Lay out every line of the entries below as a numbered list, skipping any blank lines.

Entries for locating words and elements:
** START **
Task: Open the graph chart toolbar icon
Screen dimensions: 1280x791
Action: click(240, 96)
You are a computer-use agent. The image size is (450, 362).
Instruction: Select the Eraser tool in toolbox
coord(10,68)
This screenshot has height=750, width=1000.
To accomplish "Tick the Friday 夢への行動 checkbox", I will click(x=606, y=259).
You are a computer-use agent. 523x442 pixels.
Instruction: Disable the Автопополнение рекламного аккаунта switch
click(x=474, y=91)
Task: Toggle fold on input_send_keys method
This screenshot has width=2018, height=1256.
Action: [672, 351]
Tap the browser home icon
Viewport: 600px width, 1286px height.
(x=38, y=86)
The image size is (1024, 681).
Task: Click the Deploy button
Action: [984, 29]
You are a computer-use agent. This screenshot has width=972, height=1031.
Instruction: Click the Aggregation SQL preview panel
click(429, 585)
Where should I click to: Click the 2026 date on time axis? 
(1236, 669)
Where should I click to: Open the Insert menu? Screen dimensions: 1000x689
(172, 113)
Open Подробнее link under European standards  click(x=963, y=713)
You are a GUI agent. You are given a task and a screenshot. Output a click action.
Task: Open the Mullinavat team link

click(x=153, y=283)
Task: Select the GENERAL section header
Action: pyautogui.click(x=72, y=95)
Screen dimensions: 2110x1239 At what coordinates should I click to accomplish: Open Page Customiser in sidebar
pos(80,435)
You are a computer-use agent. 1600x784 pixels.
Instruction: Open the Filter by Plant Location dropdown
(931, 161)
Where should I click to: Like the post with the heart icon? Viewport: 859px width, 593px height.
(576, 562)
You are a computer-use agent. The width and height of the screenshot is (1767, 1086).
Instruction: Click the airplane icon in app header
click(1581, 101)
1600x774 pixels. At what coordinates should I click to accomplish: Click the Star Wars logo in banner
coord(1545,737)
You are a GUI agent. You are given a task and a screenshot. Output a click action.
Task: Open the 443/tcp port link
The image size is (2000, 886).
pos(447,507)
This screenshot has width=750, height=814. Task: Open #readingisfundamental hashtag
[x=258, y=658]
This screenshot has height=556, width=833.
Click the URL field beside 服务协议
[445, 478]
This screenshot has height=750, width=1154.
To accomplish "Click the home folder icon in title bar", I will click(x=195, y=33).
** END **
ANSWER TO THE PROBLEM:
1. Task: Open the graph chart toolbar icon
2. Screen dimensions: 1280x791
3. Action: click(240, 96)
4. You are a computer-use agent. The image size is (450, 362).
5. Instruction: Select the Eraser tool in toolbox
6. coord(10,68)
7. This screenshot has height=750, width=1000.
8. To accomplish "Tick the Friday 夢への行動 checkbox", I will click(x=606, y=259).
9. You are a computer-use agent. 523x442 pixels.
10. Instruction: Disable the Автопополнение рекламного аккаунта switch
11. click(x=474, y=91)
12. Task: Toggle fold on input_send_keys method
13. This screenshot has width=2018, height=1256.
14. Action: [672, 351]
15. Tap the browser home icon
16. Viewport: 600px width, 1286px height.
17. (x=38, y=86)
18. The image size is (1024, 681).
19. Task: Click the Deploy button
20. Action: [984, 29]
21. You are a computer-use agent. This screenshot has width=972, height=1031.
22. Instruction: Click the Aggregation SQL preview panel
23. click(429, 585)
24. Where should I click to: Click the 2026 date on time axis? 
25. (1236, 669)
26. Where should I click to: Open the Insert menu? Screen dimensions: 1000x689
27. (172, 113)
28. Open Подробнее link under European standards  click(x=963, y=713)
29. You are a GUI agent. You are given a task and a screenshot. Output a click action.
30. Task: Open the Mullinavat team link
31. click(x=153, y=283)
32. Task: Select the GENERAL section header
33. Action: pyautogui.click(x=72, y=95)
34. Screen dimensions: 2110x1239 At what coordinates should I click to accomplish: Open Page Customiser in sidebar
35. pos(80,435)
36. You are a computer-use agent. 1600x784 pixels.
37. Instruction: Open the Filter by Plant Location dropdown
38. (931, 161)
39. Where should I click to: Like the post with the heart icon? Viewport: 859px width, 593px height.
40. (576, 562)
41. You are a computer-use agent. The width and height of the screenshot is (1767, 1086).
42. Instruction: Click the airplane icon in app header
43. click(1581, 101)
44. 1600x774 pixels. At what coordinates should I click to accomplish: Click the Star Wars logo in banner
45. coord(1545,737)
46. You are a GUI agent. You are given a task and a screenshot. Output a click action.
47. Task: Open the 443/tcp port link
48. The image size is (2000, 886).
49. pos(447,507)
50. This screenshot has width=750, height=814. Task: Open #readingisfundamental hashtag
51. [x=258, y=658]
52. This screenshot has height=556, width=833.
53. Click the URL field beside 服务协议
54. [445, 478]
55. This screenshot has height=750, width=1154.
56. To accomplish "Click the home folder icon in title bar", I will click(x=195, y=33).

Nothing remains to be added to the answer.